Testo fornito:

Il loro nome per esteso è Sostanze Perfluoro Alchiliche, ma ormai abbiamo imparato a conoscerli come Pfas. Ne esistono almeno 4.700 e hanno innumerevoli applicazioni: in virtù della loro incredibile resistenza al calore, all’abrasione e alle reazioni chimiche in generale, l’industria li usa da decenni per realizzare padelle antiaderenti, schiume antincendio, packaging e molteplici altri prodotti.
Pfas, storia di un allarme sanitario
I Pfas diventano un caso mediatico a partire dal 2013, quando le prime evidenze scientifiche segnalano possibili contaminazioni soprattutto in Veneto. Di anno in anno, di ricerca in ricerca, quello che poteva sembrare un sospetto diventa una certezza. Gli studi più recenti e accreditati sostengono che, nella “zona rossa” compresa tra le province di Vicenza, Verona e Padova, circa il 30% della popolazione abbia altissime concentrazioni di Pfas nel sangue. La questione in realtà nasce molto tempo prima. Per la precisione negli anni Settanta, quando la fabbrica chimica Miteni Spa (ex Rimar) di Trissino, in provincia di Vicenza, inizia a scaricare queste sostanze tossiche nell’ambiente. Il problema è che i Pfas penetrano con estrema facilità nelle falde acquifere e da lì raggiungono i campi coltivati, entrando quindi nella catena alimentare dell’ignara popolazione. E gli effetti sulla salute umana? La comunità scientifica è ancora al lavoro per accertarli e classificarli, ma già parecchi studi ricollegano l’esposizione prolungata all’insorgenza di danni al sistema immunitario, disturbi endocrini, problemi allo sviluppo cognitivo e neurocomportamentale dei bambini, alterazioni nella coagulazione del sangue con aumento del rischio cardiovascolare. Una lista che, purtroppo, continua ad allungarsi.

Esercizio: Nel testo sui Pfas, in quale decennio la fabbrica Miteni Spa di Trissino inizia a scaricare queste sostanze nell'ambiente? Le righe successive sono materiale distinto dal testo.

Estratto dei dati:

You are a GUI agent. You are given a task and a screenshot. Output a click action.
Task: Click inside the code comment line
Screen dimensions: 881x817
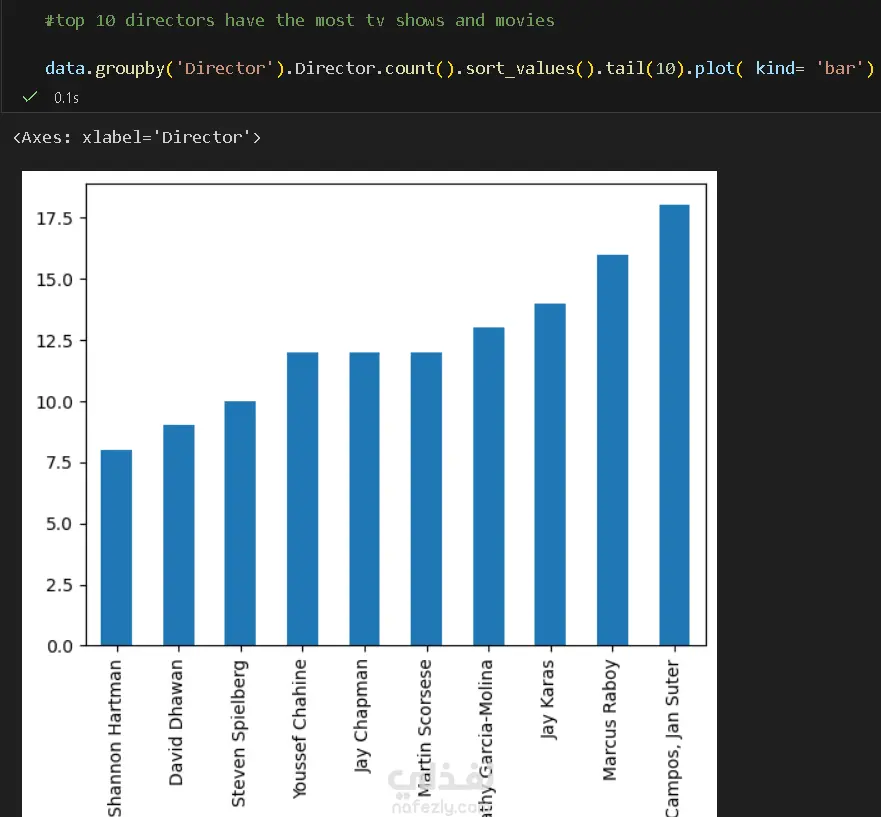tap(300, 20)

Risposta: Negli anni Settanta.